There has never been a blueprint for what property law should generally look like. Over the centuries, attempts have been made again and again to overcome specific problems as they arose, just by simply implementing additional rules. In doing so, there’s been excessive adherence to Roman law. That law was so well thought out that since the Middle Ages we’ve seen it as a kind of sacred standard. Later, Napoleon’s influence was added, among other things, which resulted in the first Dutch legal codes.
Outdated Roman law
“Take a look at how much of our legal code is about leasehold, premises and neighbor law, and what it actually says about phenomena like big data. Then you’ll notice we have a totally different kind of society now than the one that is reflected in the law.” In short, a lawyer who tries to keep up with our blustering society does this with outdated legal concepts. “We try to understand and standardize all kinds of post-Roman phenomena, such as bills of exchange, intellectual property, scriptural money and bitcoins, by applying concepts from, among others, Roman times.”
But we can’t see the codes of Roman law as comprehensive, according to Raaijmakers. They were never meant to be that.
“From a legal point of view, we don’t even know what ‘big data’ is”
Over the centuries, property law has been largely drawn up on an ad hoc basis. In the case of new societal developments, this became quite problematic. A striking example is ‘big data’. Lawyers are jumping on top of the issue, wondering whether it’s possible to have ownership rights on data and how these rights can be transferred. And whether that is allowed. “Everyone has an opinion on this issue. But we don’t even know what it really is,” says Raaijmakers: “We fail at properly defining the matter itself.”
A logical basic structure
What we really need, according to Raaijmakers, is a logical basic structure of property law. The system he describes in his dissertation consists of five basic concepts and five basic legal processes. With this abstract and open structure you can go in all directions, without constantly wondering what you’re talking about: “I’m speaking of an elementary language of property law here. This way, big data and other new phenomena can be better understood and subsequently better standardized: “As soon as you understand what ‘surfing behavior’ really is from a legal point of view, you can ask yourself what kind of rights you can impose on the data stemming from it. Whether you can sell them or make them public.

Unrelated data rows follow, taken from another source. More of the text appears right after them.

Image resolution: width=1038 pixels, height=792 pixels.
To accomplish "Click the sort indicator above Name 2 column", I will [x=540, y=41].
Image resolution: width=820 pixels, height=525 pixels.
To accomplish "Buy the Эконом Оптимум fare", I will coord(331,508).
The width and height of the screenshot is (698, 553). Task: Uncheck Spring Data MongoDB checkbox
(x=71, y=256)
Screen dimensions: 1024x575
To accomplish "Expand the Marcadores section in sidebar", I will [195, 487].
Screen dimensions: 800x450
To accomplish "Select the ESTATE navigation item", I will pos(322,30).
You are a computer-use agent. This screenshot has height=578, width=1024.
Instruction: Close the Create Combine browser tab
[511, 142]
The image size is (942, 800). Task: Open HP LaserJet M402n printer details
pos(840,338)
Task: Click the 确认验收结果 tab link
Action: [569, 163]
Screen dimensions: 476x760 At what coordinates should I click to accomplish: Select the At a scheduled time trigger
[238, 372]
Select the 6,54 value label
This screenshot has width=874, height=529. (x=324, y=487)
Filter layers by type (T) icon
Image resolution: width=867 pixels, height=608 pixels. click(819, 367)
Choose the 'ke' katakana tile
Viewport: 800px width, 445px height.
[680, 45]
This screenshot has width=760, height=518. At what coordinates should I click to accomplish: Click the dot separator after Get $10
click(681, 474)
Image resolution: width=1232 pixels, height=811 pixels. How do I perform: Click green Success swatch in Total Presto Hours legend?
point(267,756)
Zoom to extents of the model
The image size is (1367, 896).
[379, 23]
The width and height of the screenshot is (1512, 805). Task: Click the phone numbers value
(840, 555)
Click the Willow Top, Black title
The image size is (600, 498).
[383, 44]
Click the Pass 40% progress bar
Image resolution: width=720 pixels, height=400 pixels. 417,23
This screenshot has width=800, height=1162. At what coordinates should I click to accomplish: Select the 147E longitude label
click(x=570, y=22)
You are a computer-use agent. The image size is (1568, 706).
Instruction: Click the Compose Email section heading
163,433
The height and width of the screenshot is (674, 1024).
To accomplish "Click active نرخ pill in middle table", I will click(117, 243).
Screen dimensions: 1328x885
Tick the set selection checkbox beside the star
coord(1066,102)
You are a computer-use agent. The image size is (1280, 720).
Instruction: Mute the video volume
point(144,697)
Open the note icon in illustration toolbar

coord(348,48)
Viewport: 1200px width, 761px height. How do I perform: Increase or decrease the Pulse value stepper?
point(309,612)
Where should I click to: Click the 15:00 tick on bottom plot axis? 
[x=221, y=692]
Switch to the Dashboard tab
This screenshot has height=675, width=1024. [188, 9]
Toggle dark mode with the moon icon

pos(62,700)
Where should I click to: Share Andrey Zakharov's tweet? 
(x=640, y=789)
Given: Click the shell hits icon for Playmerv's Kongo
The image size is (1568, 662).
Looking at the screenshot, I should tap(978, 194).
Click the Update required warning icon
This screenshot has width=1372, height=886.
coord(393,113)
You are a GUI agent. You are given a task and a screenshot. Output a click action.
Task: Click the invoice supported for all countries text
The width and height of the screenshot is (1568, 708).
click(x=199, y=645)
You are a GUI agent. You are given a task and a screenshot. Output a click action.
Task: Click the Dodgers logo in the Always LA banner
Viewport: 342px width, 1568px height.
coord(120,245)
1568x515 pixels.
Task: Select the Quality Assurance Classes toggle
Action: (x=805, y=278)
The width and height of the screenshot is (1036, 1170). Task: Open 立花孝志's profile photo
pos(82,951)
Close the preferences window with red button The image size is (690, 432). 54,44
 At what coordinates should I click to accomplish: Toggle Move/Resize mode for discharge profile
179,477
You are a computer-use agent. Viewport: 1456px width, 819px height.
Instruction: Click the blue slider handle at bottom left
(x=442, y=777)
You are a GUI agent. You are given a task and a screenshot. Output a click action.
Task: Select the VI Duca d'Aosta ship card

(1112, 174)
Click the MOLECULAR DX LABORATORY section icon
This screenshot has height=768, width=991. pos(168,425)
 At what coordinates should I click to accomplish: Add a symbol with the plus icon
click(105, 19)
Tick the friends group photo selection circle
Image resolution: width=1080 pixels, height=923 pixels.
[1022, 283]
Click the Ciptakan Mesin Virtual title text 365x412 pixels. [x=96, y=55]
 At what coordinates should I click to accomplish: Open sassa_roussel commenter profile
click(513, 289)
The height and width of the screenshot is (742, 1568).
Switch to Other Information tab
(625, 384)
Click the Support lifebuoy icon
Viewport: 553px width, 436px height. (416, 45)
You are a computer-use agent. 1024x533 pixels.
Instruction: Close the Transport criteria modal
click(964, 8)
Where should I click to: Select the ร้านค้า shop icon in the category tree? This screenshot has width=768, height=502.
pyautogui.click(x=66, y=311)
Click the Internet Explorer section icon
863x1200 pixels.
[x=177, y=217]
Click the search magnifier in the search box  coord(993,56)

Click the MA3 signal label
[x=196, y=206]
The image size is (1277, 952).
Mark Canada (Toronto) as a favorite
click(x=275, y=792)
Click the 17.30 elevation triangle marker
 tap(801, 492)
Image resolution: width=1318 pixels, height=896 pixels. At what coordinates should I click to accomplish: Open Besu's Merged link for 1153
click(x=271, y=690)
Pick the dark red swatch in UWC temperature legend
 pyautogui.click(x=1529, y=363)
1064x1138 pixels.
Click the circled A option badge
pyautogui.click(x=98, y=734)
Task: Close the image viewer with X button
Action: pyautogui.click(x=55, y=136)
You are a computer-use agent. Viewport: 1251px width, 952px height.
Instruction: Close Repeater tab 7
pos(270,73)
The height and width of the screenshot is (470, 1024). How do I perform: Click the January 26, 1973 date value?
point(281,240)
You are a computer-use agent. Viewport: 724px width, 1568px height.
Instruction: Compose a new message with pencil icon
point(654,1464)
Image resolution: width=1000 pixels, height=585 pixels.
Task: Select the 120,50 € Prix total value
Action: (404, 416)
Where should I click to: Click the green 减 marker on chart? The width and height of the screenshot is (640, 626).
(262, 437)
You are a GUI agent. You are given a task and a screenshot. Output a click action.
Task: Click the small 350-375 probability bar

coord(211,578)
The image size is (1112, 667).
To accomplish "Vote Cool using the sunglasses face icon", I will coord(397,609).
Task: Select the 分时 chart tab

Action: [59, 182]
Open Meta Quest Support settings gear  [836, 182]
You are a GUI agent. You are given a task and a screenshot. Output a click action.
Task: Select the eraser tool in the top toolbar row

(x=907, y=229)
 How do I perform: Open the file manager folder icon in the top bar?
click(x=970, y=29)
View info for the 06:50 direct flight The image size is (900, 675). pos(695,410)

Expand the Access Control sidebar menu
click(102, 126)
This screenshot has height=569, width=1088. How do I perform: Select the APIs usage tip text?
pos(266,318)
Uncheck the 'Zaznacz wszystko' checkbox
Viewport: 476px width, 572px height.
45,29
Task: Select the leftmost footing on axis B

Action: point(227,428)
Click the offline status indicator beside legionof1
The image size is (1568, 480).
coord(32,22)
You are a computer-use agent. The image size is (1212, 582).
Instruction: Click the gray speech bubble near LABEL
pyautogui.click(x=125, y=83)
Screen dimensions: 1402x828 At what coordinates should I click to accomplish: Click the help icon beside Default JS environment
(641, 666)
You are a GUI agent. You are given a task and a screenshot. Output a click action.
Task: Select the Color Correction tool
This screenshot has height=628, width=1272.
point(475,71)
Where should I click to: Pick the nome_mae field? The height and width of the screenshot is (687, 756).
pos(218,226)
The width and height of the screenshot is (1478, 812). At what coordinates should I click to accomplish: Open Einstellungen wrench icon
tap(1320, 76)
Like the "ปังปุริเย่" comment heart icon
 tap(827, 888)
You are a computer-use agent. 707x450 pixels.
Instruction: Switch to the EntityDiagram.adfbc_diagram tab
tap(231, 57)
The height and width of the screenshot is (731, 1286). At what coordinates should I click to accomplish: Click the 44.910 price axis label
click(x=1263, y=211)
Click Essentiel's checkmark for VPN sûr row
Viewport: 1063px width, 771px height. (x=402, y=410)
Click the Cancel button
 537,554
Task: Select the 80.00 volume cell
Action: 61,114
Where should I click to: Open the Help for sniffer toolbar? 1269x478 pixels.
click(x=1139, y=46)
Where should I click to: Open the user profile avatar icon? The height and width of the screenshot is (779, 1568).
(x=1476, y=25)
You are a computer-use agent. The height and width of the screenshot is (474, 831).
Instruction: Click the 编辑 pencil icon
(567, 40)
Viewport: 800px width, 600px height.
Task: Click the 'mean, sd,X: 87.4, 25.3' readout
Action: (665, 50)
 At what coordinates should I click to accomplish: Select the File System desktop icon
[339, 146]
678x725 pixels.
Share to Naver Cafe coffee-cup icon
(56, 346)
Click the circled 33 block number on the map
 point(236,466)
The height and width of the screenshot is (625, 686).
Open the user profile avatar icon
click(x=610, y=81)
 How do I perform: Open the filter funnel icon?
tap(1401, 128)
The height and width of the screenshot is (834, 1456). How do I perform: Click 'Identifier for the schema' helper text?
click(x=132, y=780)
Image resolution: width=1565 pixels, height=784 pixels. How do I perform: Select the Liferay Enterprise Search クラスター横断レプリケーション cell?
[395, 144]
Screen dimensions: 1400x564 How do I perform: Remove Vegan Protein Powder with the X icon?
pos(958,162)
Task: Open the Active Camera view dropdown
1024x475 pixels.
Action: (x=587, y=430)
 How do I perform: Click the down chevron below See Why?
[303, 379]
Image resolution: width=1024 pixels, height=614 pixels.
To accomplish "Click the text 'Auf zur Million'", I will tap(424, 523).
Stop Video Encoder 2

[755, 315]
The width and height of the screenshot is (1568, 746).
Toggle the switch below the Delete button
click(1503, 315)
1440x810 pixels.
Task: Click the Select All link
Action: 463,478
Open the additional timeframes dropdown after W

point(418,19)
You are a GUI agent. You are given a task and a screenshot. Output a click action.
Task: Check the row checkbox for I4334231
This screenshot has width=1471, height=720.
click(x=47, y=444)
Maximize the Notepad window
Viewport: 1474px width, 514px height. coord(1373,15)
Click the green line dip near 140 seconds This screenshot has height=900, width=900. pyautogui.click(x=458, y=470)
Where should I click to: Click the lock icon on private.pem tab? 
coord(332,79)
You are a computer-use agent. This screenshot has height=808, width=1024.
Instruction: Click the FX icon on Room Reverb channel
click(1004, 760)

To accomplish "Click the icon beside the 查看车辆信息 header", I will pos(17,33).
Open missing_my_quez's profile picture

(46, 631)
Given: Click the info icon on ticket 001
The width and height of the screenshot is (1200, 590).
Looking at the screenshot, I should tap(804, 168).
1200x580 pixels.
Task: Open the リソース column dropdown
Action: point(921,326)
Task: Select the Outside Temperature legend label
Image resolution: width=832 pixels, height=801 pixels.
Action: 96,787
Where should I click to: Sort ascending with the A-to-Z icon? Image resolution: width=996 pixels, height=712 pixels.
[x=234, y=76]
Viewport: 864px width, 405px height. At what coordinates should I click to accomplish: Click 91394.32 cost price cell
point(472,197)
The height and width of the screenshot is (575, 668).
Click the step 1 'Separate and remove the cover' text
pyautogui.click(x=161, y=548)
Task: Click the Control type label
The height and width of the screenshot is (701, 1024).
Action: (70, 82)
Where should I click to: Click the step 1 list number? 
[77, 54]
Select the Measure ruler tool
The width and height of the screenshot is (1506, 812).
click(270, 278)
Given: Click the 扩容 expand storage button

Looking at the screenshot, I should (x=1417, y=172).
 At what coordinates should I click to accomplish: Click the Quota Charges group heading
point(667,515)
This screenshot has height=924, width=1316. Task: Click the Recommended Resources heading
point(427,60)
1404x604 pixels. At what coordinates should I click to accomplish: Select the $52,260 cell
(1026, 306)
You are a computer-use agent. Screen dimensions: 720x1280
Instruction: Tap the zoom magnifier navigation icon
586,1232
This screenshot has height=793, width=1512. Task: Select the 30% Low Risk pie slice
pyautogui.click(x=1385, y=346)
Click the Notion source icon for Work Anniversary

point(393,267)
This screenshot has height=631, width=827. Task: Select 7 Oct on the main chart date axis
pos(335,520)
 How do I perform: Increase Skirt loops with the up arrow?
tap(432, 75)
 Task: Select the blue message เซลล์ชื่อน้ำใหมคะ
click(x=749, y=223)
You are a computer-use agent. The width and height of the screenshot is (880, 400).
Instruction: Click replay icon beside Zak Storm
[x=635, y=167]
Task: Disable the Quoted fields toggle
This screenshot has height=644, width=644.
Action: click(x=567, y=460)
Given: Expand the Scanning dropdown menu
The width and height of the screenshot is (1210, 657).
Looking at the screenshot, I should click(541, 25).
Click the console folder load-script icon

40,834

“It can’t be true that we don’t know what structure we have here”
Raaijmakers advocates at least three changes. He suggests that existing legal concepts should be reclassified or redefined. It is also necessary to add currently missing legal concepts to the system. And, according to Raaijmakers, we can condense and combine legal concepts if there is no relevant distinction. “Now you can transfer, settle and waive a receivable. The effect is the same between two people: you transfer value from one person to another. Why make a distinction when it’s all the same,” Raaijmakers wonders.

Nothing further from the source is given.